__Exercise prompt__
From the records below, print exactly the lines starting at the one containing "Vitamine B5 dosage" and ending at the one containing "Given: Click the quota usage progress bar", ends included, and nothing else.

[Collected data entries]
+ + + +

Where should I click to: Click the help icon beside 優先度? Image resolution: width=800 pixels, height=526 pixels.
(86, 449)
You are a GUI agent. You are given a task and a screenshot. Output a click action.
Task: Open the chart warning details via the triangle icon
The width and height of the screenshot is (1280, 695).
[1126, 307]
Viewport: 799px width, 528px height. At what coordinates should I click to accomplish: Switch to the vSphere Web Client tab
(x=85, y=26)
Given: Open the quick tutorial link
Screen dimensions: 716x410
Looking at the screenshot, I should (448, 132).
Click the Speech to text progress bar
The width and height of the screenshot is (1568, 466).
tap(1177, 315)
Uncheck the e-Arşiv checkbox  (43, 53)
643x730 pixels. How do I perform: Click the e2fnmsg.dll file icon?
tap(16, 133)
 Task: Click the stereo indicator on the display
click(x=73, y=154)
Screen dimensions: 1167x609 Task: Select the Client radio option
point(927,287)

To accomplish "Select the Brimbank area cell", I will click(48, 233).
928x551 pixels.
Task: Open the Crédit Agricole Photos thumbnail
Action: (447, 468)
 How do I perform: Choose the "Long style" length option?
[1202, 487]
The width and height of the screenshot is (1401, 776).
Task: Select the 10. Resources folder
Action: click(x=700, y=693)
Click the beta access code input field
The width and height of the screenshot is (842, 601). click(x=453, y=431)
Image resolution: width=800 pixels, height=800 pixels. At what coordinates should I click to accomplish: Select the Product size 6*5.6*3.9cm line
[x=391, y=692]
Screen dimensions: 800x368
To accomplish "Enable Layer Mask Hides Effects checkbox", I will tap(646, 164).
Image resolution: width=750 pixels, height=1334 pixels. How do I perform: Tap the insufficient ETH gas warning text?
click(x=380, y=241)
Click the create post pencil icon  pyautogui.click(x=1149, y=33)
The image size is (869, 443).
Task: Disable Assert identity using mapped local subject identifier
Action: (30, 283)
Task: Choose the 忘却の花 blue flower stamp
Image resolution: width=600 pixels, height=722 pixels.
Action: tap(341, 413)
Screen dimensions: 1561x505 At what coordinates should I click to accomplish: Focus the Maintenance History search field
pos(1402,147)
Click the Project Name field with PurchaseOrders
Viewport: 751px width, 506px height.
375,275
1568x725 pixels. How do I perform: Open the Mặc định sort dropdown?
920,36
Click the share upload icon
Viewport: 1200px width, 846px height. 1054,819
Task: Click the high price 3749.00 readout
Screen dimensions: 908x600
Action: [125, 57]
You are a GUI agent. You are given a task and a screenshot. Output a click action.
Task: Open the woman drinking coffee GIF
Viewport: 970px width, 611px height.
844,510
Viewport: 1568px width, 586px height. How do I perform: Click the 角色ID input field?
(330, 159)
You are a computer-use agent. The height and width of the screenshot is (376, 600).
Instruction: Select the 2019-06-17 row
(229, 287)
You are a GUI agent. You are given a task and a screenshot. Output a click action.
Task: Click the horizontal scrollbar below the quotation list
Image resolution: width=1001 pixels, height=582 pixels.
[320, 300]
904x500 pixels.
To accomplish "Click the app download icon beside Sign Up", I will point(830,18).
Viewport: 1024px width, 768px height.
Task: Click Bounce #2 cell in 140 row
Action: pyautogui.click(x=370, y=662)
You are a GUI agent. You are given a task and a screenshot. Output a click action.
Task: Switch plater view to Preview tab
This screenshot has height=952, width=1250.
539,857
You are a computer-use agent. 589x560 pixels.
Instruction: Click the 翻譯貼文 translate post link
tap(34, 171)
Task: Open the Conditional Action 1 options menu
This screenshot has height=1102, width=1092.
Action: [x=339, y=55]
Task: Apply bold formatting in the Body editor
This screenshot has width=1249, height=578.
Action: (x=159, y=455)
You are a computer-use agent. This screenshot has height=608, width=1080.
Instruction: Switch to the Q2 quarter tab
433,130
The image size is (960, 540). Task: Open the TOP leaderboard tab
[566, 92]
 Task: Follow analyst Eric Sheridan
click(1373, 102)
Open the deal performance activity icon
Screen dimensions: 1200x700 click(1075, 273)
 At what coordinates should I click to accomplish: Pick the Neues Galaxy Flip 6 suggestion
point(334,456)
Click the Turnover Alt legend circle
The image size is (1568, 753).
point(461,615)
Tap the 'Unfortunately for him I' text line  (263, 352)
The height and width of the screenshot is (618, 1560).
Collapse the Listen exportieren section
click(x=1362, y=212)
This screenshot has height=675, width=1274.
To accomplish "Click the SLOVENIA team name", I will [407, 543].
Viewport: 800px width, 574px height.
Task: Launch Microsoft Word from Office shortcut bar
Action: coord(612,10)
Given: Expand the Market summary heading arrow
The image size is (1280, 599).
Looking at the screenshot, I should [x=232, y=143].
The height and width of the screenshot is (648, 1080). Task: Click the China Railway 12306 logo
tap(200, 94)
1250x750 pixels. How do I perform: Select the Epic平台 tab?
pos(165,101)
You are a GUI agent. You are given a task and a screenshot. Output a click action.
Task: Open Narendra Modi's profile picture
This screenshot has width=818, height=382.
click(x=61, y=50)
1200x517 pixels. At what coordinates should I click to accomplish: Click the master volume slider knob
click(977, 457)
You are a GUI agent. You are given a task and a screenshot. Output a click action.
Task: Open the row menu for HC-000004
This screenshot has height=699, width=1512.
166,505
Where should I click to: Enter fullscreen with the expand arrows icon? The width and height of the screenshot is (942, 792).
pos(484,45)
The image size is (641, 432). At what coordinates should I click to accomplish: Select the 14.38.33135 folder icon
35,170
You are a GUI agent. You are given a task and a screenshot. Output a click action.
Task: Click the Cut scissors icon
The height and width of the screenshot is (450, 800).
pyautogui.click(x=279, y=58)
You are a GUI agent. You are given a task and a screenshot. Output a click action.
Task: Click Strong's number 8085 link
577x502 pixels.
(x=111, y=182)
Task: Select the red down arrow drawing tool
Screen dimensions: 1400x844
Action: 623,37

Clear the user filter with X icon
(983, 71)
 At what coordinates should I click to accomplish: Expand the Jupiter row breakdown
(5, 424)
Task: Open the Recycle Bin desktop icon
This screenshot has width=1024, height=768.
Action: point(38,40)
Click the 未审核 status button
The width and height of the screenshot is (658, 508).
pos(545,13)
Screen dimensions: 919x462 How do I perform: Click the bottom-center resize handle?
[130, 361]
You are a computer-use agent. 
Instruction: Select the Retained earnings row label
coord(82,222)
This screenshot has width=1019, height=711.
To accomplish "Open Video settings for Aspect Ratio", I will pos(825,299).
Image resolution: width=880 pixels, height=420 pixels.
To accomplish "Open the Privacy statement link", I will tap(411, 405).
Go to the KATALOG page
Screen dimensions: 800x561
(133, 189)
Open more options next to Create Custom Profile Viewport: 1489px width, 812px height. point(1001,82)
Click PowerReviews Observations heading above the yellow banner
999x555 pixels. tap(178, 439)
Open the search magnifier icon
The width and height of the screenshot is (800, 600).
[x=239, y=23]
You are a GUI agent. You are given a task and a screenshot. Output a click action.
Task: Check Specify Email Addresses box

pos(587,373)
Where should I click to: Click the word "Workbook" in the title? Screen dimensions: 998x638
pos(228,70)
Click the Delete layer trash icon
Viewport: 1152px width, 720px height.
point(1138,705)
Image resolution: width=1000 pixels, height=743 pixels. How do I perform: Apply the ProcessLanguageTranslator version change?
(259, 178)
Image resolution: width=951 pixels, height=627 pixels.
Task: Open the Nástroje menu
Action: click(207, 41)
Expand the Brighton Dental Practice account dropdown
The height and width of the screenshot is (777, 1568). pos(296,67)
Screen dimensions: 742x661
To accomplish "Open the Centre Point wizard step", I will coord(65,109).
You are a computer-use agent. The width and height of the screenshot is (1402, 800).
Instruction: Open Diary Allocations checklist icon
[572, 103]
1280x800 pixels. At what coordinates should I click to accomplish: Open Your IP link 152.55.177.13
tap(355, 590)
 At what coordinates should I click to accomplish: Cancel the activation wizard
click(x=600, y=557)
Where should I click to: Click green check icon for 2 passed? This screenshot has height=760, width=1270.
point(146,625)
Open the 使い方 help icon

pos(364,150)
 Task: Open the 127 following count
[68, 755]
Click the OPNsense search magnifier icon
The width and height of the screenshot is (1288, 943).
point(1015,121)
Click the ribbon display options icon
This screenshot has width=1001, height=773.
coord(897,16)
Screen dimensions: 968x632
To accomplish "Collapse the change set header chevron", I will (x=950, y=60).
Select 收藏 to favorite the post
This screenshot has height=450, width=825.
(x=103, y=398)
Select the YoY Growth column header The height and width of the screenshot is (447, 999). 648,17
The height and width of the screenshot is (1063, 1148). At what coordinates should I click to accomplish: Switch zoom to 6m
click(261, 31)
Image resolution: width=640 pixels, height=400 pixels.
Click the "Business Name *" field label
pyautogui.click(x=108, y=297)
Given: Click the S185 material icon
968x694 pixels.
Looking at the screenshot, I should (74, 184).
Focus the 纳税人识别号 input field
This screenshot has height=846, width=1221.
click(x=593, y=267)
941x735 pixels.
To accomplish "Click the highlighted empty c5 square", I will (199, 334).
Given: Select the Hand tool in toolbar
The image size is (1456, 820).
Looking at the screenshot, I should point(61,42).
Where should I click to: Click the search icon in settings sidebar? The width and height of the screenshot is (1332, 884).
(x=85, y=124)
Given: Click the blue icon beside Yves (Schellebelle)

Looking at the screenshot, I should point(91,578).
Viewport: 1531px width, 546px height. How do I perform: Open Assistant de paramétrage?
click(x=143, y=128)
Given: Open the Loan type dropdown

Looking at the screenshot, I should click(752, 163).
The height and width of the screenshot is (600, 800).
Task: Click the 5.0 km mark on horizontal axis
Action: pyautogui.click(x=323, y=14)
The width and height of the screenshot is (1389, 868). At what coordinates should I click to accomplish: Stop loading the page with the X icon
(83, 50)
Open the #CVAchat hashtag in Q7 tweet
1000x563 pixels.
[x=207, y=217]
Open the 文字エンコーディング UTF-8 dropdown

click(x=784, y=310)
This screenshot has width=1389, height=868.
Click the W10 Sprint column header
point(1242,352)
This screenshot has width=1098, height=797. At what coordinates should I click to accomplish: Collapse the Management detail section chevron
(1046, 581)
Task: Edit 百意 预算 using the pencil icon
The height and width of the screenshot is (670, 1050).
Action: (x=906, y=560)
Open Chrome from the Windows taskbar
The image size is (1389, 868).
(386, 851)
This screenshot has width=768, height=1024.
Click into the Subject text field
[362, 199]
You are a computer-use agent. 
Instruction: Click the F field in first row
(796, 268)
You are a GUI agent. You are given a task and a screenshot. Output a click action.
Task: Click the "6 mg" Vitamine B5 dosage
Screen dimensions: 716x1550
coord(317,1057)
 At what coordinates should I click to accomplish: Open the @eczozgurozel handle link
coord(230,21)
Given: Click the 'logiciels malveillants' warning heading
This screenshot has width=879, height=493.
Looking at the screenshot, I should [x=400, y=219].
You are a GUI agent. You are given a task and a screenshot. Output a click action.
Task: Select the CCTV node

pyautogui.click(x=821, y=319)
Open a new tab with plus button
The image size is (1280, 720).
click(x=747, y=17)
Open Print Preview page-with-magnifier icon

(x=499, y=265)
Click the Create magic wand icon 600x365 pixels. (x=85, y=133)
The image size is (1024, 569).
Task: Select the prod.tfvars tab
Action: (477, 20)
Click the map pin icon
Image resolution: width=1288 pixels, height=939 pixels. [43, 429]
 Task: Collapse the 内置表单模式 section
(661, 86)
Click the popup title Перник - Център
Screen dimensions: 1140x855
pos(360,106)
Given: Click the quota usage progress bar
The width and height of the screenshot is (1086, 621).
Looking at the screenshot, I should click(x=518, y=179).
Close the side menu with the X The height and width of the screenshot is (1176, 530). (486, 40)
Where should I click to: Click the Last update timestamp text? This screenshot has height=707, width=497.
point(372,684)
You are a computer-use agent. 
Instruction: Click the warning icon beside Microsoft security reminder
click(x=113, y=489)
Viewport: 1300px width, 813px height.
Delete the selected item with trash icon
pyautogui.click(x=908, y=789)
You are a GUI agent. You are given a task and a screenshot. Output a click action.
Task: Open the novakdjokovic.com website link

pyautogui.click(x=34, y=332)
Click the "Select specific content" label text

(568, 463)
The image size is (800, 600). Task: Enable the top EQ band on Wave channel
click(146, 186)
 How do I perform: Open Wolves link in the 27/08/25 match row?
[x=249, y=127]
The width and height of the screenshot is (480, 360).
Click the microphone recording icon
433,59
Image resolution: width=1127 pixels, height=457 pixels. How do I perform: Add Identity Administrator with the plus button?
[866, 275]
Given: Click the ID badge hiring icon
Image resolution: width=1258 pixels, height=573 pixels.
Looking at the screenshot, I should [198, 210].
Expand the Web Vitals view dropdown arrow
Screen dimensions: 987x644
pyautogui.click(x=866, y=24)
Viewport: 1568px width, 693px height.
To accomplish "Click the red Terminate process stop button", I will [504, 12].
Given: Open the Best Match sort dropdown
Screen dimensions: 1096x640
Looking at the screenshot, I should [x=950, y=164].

+ + + +

__Answer box__
Task: Click the "6 mg" Vitamine B5 dosage
Screen dimensions: 716x1550
coord(317,1057)
 At what coordinates should I click to accomplish: Open the @eczozgurozel handle link
coord(230,21)
Given: Click the 'logiciels malveillants' warning heading
This screenshot has width=879, height=493.
Looking at the screenshot, I should [x=400, y=219].
You are a GUI agent. You are given a task and a screenshot. Output a click action.
Task: Select the CCTV node

pyautogui.click(x=821, y=319)
Open a new tab with plus button
The image size is (1280, 720).
click(x=747, y=17)
Open Print Preview page-with-magnifier icon

(x=499, y=265)
Click the Create magic wand icon 600x365 pixels. (x=85, y=133)
The image size is (1024, 569).
Task: Select the prod.tfvars tab
Action: (477, 20)
Click the map pin icon
Image resolution: width=1288 pixels, height=939 pixels. [43, 429]
 Task: Collapse the 内置表单模式 section
(661, 86)
Click the popup title Перник - Център
Screen dimensions: 1140x855
pos(360,106)
Given: Click the quota usage progress bar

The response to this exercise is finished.